- _WORK TO DO_:
1 > Answer these from the comment thread below, one answer per line, marked to match:
(a) What book was paired with the hardbound copy of To Kill a Mockingbird given as a birthday gift?
(b) How many years of jury trial work does one commenter claim?
(c) At which school does a commenter worry Prof. Lubet may be teaching future trial lawyers?
2 > Which universities and media outlets are named in the comment thread below? List every one.

Well done, Professor. I recently gave a hard bound copy of To Kill a Mockingbird to my god-daughter for her 14th birthday (and balanced it with a copy of Vampire Academy).
The possible parallel between Ewella and Jackie of UVA cannot be easily dismissed. The two cases, dissimilar but each somewhat doubtful from the outside, rely on the word of the victim. In the UVA case, aside from a defendant, what we are lacking most is an Atticus Finch, willing to get to the heart of the matter.
Mayella. Gosh, sometimes I hate my fingers.
This is all just an attempt to rehabilitate Hillary!
"get to the heart of the matter"- just so. Would not Finch's questions have led to the truth whatever it was? Says more about the writer, as most writing does.
An Official Victimology Flow Chart would be extremely helpful in understanding how should feel at any given point during the day.
I wish I could design one, maybe someone would pay me for it and to write on Vox or something.
But sadly, I know not enough of this culture to do such a thing.
Prof. Lubet's resume displays many impressive credentials.
As one who's been doing jury trial work for 34 years now, however, I'd never want to be represented by a lawyer who was squeamish about attacking a witness' credibility on cross-examination.
Lubet's abstract asserts: "[S]ince the crime was rape, Atticus used the time-worn strategy of attacking the victim's character. That tactic has been roundly condemned in other contexts; on the other hand, it may be the only available defense in a prosecution corrupted by racism."
Poppycock. Atticus Finch was impeaching the key witness' credibility because the prosecution's ability to prove their case beyond a reasonable doubt depended entirely on that witness' credibility.
I shudder to think that Prof. Lubet may be teaching an aspiring generation of trial lawyers from Northwestern that they should roundly condemn, in any courtroom context, the cross-examination of such a witness to show that her testimony is unbelievable. An advocate who fails to do that must necessary fail to discharge his own ethical duty of zealously representing his client within the bounds of the law.
There are indeed specific ethical prohibitions on certain types of witness questioning that are specified in the Model Rules of Professional Conduct that Prof. Lubet presumably teaches to his trial ad students. Atticus Finch broke none of them.
Of course, old Atticus would not be permitted to demonstrate his markmanship at any UVA disciplinary hearing.
As always, how hard it must be to be a social justice warrior--trying to know whether defending and fetishizing all black people accused of anything whatsoever, or accepting uncritically all rape accusations. Throw in other victim statuses, or a war on poverty, and you really have a confusing mush.

- _STORED DATA_:
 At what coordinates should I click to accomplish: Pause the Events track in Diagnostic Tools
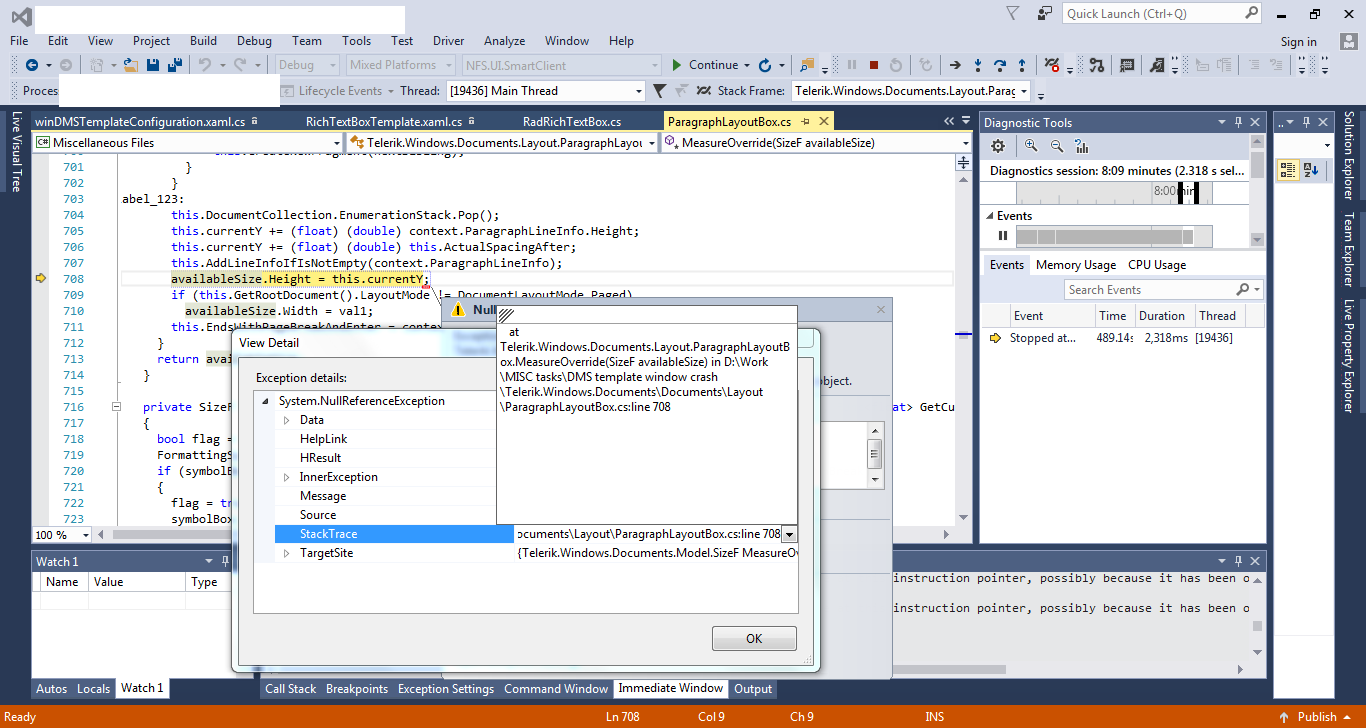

- _TASK-BY-TASK SOLUTIONS_:
1 >
(a) Vampire Academy
(b) 34 years
(c) Northwestern

2 >
UVA
Northwestern
Vox